In [9]:
import torch
import torch.nn as nn
import torch.nn.functional as F
import numpy as np
from torch.utils.data import Dataset, DataLoader, random_split
import hdf5storage
import matplotlib.pyplot as plt
import torch.optim as optim


##### 数据集预处理


In [10]:
dataPath = './data/raw/trainDataDemo.mat'
data = hdf5storage.loadmat(dataPath)
csi_data = data['csiData']
rx_pilot_signal_data = data['rxPilotSignalData']
tx_pilot_signal_data = data['txPilotSignalData']
# 将数据转换为PyTorch张量
csi_tensor = torch.tensor(csi_data, dtype=torch.float32)
rx_pilot_signal_tensor = torch.tensor(rx_pilot_signal_data, dtype=torch.float32)
tx_pilot_signal_tensor = torch.tensor(tx_pilot_signal_data, dtype=torch.float32)

In [11]:
rx_pilot_signal_tensor.shape

torch.Size([500, 52, 14, 2, 2])

In [12]:
class CSIFormerDataset(Dataset):
    
    def __init__(self, dataPath='./data/raw/trainDataDemo.mat'):
        """
        初始化数据集
        :param tx_pilot_signal: 发射导频信号 [data_size, n_subc, n_sym, n_tx, 2]
        :param rx_pilot_signal: 接收导频信号 [data_size, n_subc, n_sym, n_rx, 2]
        :param csi_matrix: CSI矩阵 [data_size, n_subc, n_sym, n_tx, n_rx, 2]
        """
        data = hdf5storage.loadmat(dataPath)
        self.csi_matrix = torch.tensor(data['csiData'], dtype=torch.float32)
        self.rx_pilot_signal = torch.tensor(data['rxPilotSignalData'], dtype=torch.float32)
        self.tx_pilot_signal = torch.tensor(data['txPilotSignalData'], dtype=torch.float32)
        self.data_size,self.n_subc, self.n_sym, self.n_tx, self.n_rx, self.n_ch = self.csi_matrix.shape
    
    def __len__(self):
        """返回数据集大小"""
        return self.data_size

    def __getitem__(self, idx):
        """
        返回单个样本
        :param idx: 样本索引
        :return: 发射导频、接收导频、CSI矩阵
        """
        tx_pilot = self.tx_pilot_signal[idx]     # [n_subc, n_sym, n_tx, 2]
        rx_pilot = self.rx_pilot_signal[idx]     # [n_subc, n_sym, n_rx, 2]
        csi = self.csi_matrix[idx]               # [numSubc, n_sym, n_tx, n_rx, 2]
        return tx_pilot, rx_pilot, csi

In [13]:
###############################################################################
# 第一部分：CSIFormer (编码器)
###############################################################################
class CSIEncoder(nn.Module):
    def __init__(self, d_model=256, nhead=2, n_layers=1, n_tx=2, n_rx=2):
        """
        :param d_model: 输入特征维度
        :param nhead: 多头注意力头数
        :param n_layers: Transformer 层数
        :param n_tx: 发射天线数
        :param n_rx: 接收天线数
        """
        super(CSIEncoder, self).__init__()
        self.d_model = d_model
        self.num_tx = n_tx
        self.num_rx = n_rx

        # 线性层将输入映射到 d_model 维度
        self.input_proj = nn.Linear(n_tx * 2 + n_rx * 2, d_model)

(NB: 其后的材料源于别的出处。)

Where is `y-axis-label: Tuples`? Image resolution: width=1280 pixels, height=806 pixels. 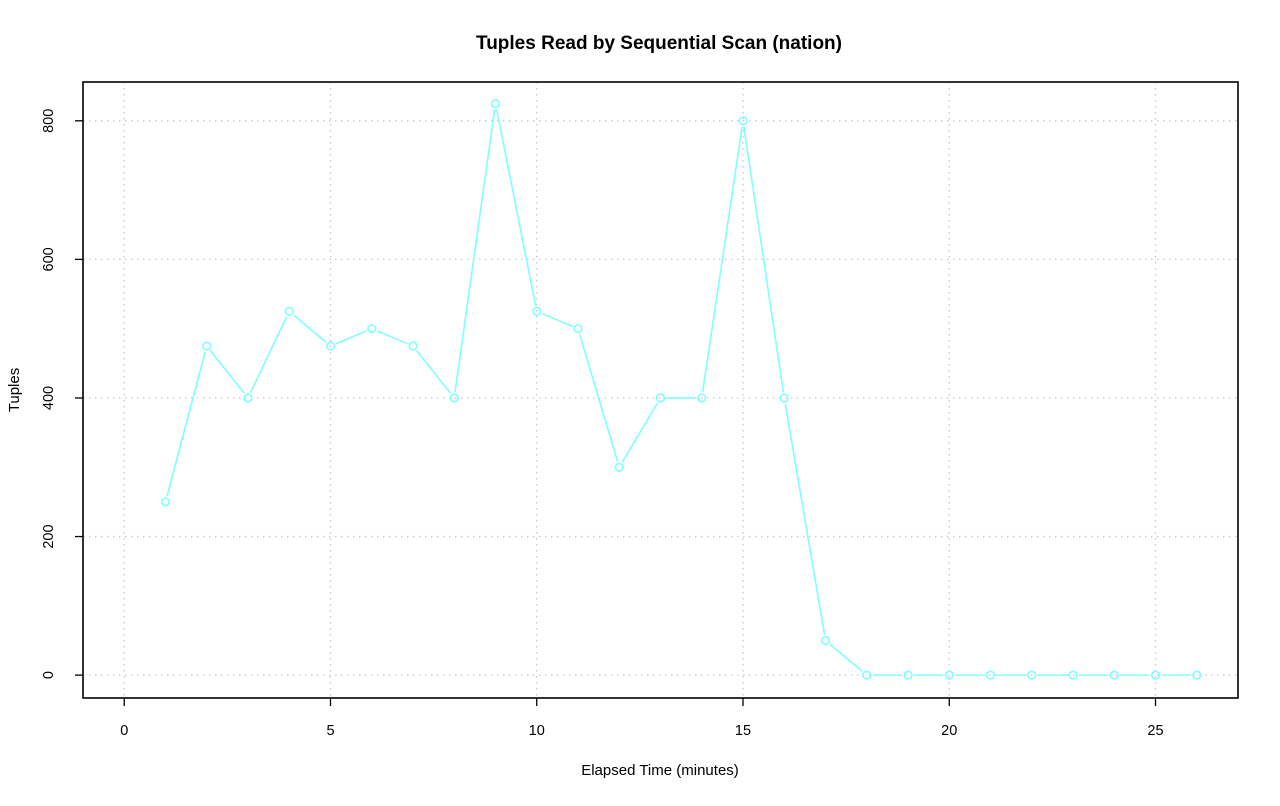 y-axis-label: Tuples is located at coordinates (14, 390).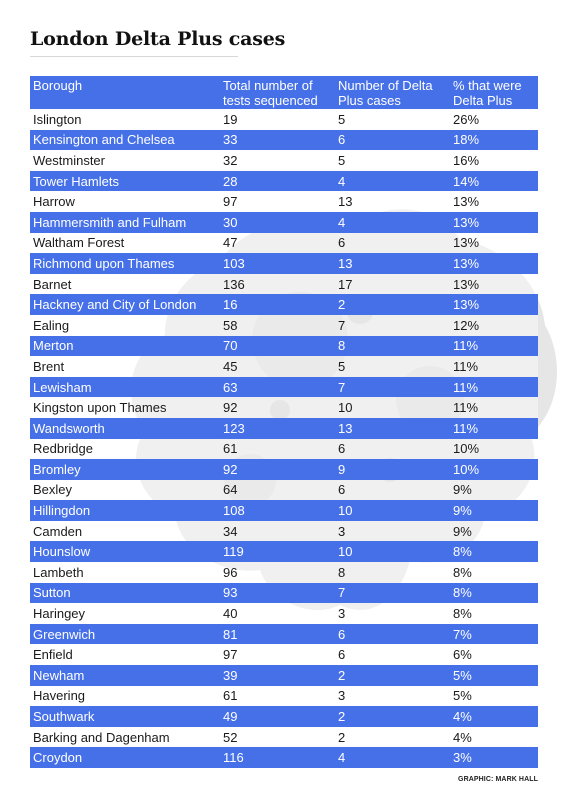  I want to click on tests-cell: 32, so click(278, 160).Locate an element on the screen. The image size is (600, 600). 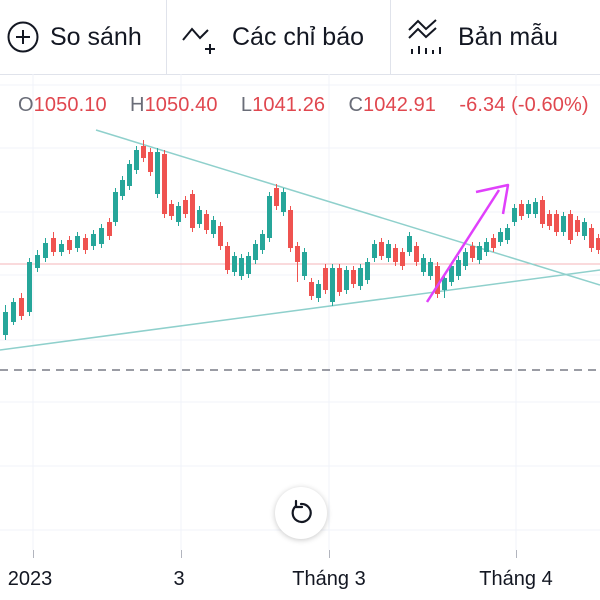
template-bars-icon is located at coordinates (428, 37).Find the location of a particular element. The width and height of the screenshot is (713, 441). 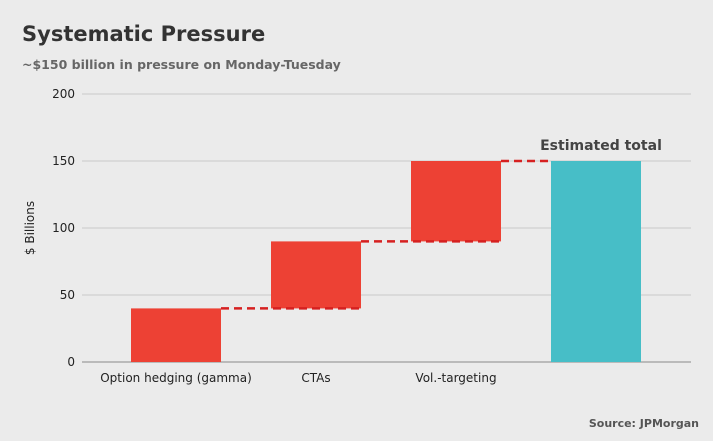

chart-title: Systematic Pressure is located at coordinates (144, 34).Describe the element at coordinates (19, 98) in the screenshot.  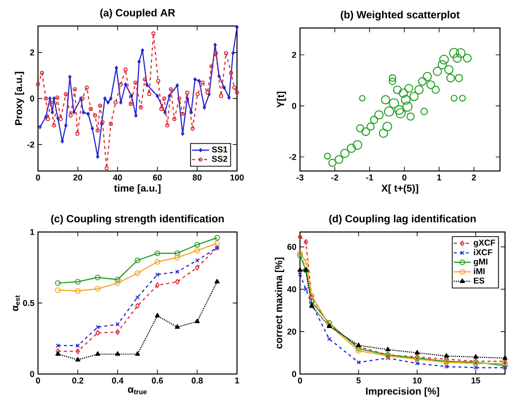
I see `y-axis-title: Proxy [a.u.]` at that location.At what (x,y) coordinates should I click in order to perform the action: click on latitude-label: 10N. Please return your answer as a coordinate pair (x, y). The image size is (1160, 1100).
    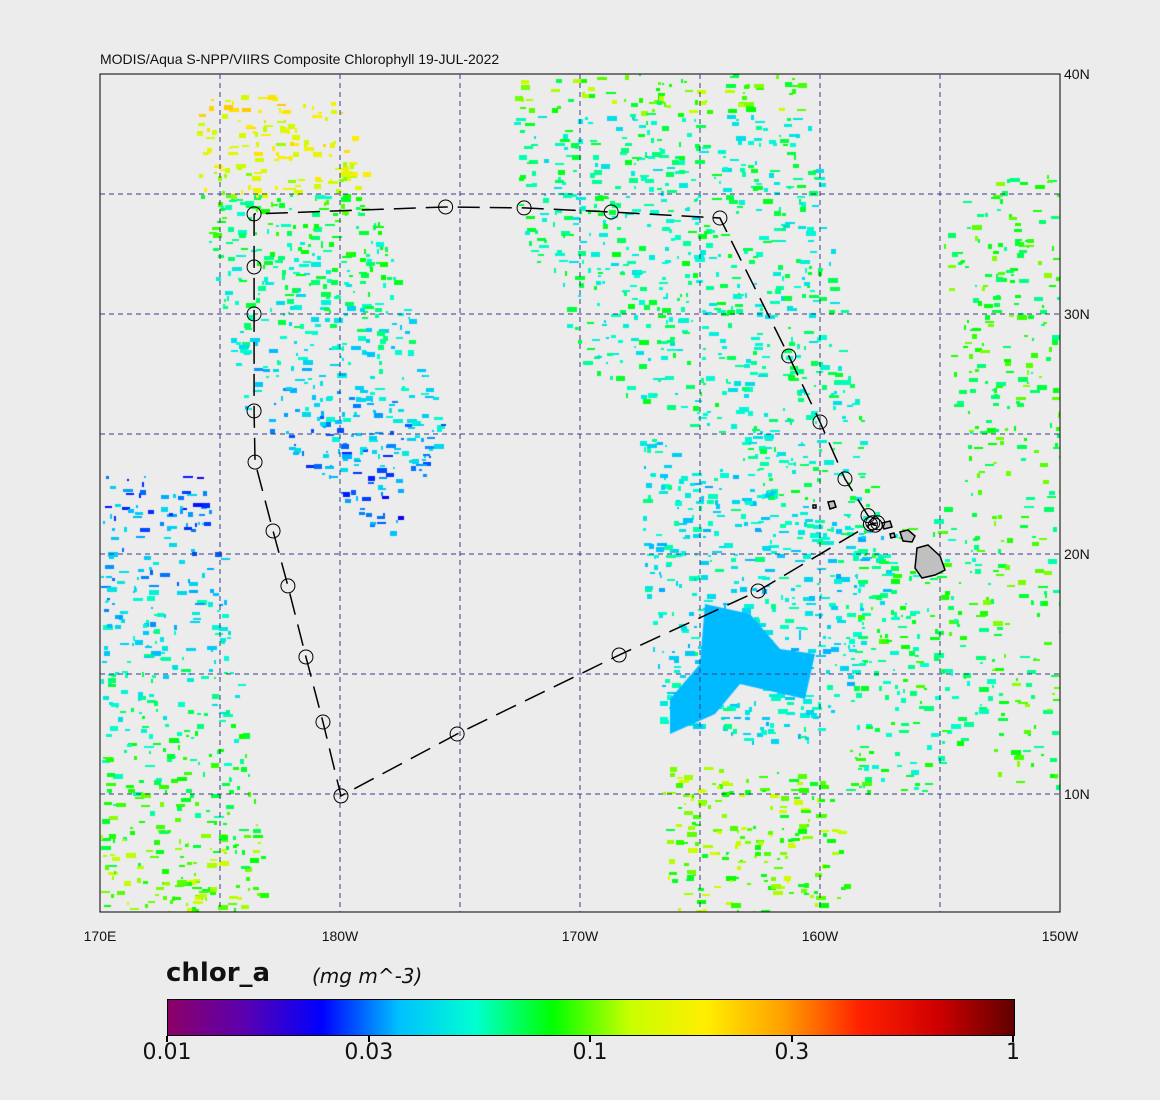
    Looking at the image, I should click on (1077, 794).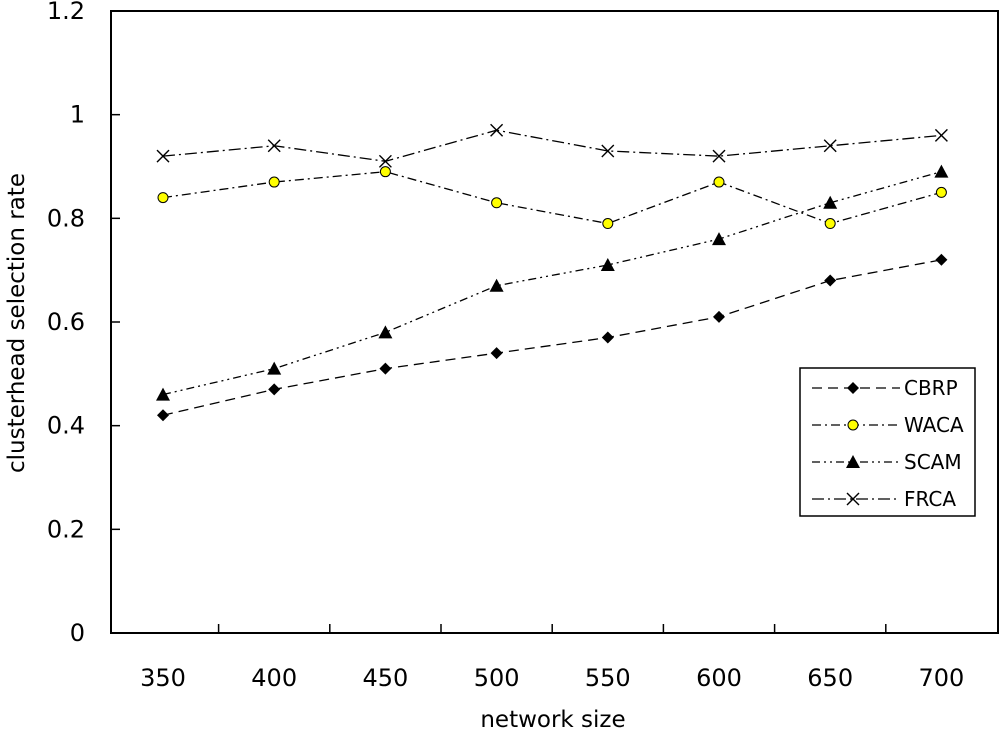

        # Transformer 编码器 (batch_first=True)
        self.transformer_encoder = nn.TransformerEncoder(
            nn.TransformerEncoderLayer(
                d_model=d_model, 
                nhead=nhead, 
                dim_feedforward=2048,
                batch_first=True
            ),
            num_layers=n_layers
        )

        # 输出层，预测 CSI 矩阵
        self.output_proj = nn.Linear(d_model, n_tx * n_rx * 2)

    def forward(self, tx_pilot_signal, rx_pilot_signal):
        """
        :param tx_pilot_signal: [B, n_subc, n_sym, n_tx, 2]
        :param rx_pilot_signal: [B, n_subc, n_sym, n_rx, 2]
        :return: 初步估计的 CSI [B, n_subc, n_sym, n_tx, n_rx, 2]
        """
        batch_size, n_subc, n_sym, _, _ = tx_pilot_signal.shape

        # 将发射导频和接收导频拼接为输入特征 [B, n_subc, n_sym, (n_tx+n_rx)*2]
        tx_pilot_signal = tx_pilot_signal.view(batch_size, n_subc, n_sym, -1)
        rx_pilot_signal = rx_pilot_signal.view(batch_size, n_subc, n_sym, -1)
        input_features = torch.cat([tx_pilot_signal, rx_pilot_signal], dim=-1)

        # 将输入特征映射到 d_model 维度 [B, n_subc, n_sym, d_model]
        input_features = self.input_proj(input_features)

        # 将 (n_subc, n_sym) “折叠” 成 seq_len，保持 batch 在第 0 维
        # 最终形状: [B, (n_subc*n_sym), d_model]
        seq_len = n_subc * n_sym
        input_features = input_features.view(batch_size, seq_len, self.d_model)

        # 通过 Transformer 编码器 (batch_first=True)
        # 结果也是 [B, seq_len, d_model]
        output = self.transformer_encoder(input_features)

        # 映射到输出维度 (n_tx*n_rx*2)，仍是 [B, seq_len, n_tx*n_rx*2]
        output = self.output_proj(output)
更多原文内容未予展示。